Benchmarks

Warning

The following benchmarks are for general orientation only. Benchmark results are highly platform dependent; your mileage may vary.

See also

See our recent paper Fast, Cheap, and Turbulent—Global Ocean Modeling With GPU Acceleration in Python for more in-depth benchmarks, results, and interpretations.

Varying problem size

This benchmark varies the size of the computational domain and records the runtime per iteration. It is executed on a single machine with 24 CPU cores and an NVidia Tesla P100 GPU.

We run the same model code with all Veros backends (numpy, numpy-mpi, jax, jax-mpi, jax-gpu) and PyOM2 (fortran, fortran-mpi).

../_images/acc_scaling_size.png
../_images/acc_scaling_size_speedup.png

As a rule of thumb, we find that JAX is about as fast as Fortran on CPU, with NumPy being about 4x slower. GPUs are a competitive alternative to CPUs, as long as the problem fits into GPU memory.
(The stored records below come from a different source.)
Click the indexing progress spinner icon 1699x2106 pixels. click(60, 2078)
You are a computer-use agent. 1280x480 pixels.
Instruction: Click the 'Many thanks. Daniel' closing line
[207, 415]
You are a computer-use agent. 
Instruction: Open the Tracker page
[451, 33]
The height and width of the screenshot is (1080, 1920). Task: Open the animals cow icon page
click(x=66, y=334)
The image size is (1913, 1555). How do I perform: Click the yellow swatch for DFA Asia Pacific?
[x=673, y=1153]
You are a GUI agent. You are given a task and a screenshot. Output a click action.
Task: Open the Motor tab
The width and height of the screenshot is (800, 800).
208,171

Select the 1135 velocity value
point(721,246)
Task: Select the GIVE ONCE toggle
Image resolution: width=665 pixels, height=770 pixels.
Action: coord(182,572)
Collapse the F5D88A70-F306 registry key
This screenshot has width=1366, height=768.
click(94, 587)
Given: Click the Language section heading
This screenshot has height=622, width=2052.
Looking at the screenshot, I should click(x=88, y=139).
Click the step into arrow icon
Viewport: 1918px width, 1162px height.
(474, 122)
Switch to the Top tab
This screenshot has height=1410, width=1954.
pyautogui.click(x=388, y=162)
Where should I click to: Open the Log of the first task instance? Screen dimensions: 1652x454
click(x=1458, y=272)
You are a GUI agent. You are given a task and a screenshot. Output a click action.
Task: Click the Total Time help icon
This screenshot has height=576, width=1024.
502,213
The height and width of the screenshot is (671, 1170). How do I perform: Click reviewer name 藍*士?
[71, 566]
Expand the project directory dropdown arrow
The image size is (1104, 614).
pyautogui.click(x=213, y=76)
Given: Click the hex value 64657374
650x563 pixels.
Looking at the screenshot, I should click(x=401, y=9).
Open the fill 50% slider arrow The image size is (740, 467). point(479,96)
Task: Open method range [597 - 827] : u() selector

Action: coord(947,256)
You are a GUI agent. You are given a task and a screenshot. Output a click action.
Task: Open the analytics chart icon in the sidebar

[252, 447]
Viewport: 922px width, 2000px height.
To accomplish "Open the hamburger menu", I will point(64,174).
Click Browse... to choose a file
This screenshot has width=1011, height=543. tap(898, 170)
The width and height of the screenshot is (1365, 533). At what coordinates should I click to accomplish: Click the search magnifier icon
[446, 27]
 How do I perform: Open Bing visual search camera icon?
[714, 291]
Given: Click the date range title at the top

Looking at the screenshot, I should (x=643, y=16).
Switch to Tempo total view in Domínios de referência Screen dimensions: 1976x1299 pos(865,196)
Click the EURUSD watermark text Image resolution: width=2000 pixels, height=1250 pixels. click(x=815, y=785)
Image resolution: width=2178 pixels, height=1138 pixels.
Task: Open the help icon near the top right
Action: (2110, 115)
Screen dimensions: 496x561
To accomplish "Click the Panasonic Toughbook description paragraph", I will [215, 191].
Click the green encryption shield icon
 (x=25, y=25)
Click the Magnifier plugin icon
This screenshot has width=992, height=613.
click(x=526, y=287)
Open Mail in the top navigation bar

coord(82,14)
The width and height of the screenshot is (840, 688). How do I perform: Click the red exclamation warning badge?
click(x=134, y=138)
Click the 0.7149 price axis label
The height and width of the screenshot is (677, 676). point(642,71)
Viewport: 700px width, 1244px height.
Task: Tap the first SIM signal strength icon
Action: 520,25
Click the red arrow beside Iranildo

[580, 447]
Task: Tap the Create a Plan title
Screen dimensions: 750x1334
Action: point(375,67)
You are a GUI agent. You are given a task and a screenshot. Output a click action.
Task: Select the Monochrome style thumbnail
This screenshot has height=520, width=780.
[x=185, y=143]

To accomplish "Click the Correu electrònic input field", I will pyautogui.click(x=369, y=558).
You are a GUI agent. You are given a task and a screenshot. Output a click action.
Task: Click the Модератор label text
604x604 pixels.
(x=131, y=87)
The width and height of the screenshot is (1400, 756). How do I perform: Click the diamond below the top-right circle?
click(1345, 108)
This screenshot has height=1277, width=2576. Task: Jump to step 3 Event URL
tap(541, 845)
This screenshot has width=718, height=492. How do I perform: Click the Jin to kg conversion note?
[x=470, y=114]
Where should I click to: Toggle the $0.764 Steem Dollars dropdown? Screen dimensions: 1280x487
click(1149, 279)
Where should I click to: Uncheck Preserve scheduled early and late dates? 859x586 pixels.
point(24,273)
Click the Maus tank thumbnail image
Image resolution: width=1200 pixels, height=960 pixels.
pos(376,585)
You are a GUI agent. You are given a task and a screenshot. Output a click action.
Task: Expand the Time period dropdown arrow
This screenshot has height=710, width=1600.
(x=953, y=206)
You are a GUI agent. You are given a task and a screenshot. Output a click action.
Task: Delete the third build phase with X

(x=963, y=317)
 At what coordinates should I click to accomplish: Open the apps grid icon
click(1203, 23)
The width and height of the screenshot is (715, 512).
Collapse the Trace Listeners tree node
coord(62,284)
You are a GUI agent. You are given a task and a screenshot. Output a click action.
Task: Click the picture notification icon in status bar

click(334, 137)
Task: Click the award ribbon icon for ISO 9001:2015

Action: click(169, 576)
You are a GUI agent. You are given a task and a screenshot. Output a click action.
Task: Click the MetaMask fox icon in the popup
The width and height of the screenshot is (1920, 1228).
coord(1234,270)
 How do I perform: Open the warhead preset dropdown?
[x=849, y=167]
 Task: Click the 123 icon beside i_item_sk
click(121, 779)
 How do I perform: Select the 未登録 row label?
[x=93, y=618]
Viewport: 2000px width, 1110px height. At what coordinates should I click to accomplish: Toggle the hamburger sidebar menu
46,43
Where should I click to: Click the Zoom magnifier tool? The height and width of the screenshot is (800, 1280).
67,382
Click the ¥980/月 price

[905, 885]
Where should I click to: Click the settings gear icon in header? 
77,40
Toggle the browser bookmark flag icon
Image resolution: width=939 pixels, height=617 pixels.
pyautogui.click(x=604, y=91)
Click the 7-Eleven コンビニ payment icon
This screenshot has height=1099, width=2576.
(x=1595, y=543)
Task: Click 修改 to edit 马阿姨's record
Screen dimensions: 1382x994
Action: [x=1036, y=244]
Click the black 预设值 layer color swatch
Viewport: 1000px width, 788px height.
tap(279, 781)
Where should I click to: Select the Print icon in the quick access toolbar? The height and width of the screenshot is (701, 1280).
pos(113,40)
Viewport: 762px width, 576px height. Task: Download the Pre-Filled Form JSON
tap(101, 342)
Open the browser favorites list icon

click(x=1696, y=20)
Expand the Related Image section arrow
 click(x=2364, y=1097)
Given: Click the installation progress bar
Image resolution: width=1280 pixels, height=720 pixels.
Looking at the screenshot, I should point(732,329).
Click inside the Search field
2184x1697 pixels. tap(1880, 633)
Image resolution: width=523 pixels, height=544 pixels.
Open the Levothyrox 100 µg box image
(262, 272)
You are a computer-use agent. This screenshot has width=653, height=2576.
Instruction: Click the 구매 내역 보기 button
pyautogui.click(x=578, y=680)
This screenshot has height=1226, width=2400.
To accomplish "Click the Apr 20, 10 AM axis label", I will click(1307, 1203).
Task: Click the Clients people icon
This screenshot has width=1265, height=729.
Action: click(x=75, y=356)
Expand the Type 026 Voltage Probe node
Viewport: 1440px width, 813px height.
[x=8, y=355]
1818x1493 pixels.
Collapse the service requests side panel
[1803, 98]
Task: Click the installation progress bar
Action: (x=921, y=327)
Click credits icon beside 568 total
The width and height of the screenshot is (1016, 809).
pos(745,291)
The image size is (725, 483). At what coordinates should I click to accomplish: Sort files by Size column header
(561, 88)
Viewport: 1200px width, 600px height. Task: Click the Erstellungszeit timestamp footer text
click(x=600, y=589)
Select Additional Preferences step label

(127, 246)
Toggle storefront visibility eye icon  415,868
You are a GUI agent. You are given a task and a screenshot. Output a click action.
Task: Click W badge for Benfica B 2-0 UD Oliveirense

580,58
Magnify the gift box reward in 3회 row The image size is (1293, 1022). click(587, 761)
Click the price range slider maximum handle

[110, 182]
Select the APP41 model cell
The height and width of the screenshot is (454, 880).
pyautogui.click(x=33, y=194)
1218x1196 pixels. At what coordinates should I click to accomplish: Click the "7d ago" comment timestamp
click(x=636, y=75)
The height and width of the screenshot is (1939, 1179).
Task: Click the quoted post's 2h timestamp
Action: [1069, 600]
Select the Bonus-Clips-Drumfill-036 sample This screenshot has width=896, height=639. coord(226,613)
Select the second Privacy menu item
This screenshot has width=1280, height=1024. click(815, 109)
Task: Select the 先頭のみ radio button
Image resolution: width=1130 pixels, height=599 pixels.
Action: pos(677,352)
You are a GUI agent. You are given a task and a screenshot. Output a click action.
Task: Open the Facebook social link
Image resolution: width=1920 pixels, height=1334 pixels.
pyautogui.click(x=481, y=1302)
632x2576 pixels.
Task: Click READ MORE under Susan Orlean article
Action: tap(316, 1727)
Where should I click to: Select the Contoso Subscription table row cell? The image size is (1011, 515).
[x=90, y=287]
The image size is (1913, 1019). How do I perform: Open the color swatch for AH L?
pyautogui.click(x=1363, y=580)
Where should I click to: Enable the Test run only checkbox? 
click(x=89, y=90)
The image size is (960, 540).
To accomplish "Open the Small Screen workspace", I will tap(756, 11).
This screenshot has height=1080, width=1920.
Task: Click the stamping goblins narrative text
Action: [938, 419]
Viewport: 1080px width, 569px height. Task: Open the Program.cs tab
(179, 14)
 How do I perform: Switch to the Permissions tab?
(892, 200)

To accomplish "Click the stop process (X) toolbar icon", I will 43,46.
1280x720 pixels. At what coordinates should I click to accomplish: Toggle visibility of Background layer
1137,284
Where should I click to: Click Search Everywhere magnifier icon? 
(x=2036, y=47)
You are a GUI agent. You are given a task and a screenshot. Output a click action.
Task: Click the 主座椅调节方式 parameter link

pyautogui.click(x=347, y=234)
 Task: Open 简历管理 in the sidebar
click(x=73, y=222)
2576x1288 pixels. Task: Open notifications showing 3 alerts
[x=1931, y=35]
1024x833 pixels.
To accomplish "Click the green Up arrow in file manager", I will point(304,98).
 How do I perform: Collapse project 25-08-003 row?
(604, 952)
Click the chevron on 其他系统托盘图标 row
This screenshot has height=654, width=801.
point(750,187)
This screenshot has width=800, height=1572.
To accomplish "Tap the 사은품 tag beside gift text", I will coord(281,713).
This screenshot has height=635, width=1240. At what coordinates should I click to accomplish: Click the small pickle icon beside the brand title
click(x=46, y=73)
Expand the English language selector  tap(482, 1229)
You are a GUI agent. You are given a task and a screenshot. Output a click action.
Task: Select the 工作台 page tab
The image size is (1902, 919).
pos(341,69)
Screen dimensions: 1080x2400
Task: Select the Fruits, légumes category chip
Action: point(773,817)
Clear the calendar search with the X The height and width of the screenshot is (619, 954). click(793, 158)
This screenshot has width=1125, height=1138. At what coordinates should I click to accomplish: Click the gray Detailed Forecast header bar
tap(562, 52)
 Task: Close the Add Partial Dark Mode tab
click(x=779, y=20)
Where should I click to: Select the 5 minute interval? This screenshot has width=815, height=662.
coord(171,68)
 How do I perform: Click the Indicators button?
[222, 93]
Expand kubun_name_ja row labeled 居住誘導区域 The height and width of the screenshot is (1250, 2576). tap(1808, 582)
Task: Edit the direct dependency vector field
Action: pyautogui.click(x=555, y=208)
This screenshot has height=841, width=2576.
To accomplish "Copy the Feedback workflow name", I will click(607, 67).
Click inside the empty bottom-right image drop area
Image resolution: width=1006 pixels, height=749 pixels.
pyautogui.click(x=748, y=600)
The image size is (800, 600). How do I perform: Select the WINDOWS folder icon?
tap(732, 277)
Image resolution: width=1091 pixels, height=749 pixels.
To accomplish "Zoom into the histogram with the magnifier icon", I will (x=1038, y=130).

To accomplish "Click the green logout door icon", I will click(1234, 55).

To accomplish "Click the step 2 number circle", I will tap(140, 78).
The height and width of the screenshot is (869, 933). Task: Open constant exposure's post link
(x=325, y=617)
Varying number of MPI processes

In this benchmark, Veros and PyOM2 run for a fixed problem size, but varying number of processes. This allows us to check how both models scale with increased CPU count. The problem size corresponds to 1 degree global resolution.

It is executed on the DC³ cluster. Each cluster node contains 16 CPUs.

../_images/acc_scaling_nproc.png

We see that both Veros and PyOM2 scale well with increasing number of processes, even for this moderate problem size. JAX performance is comparable to Fortran.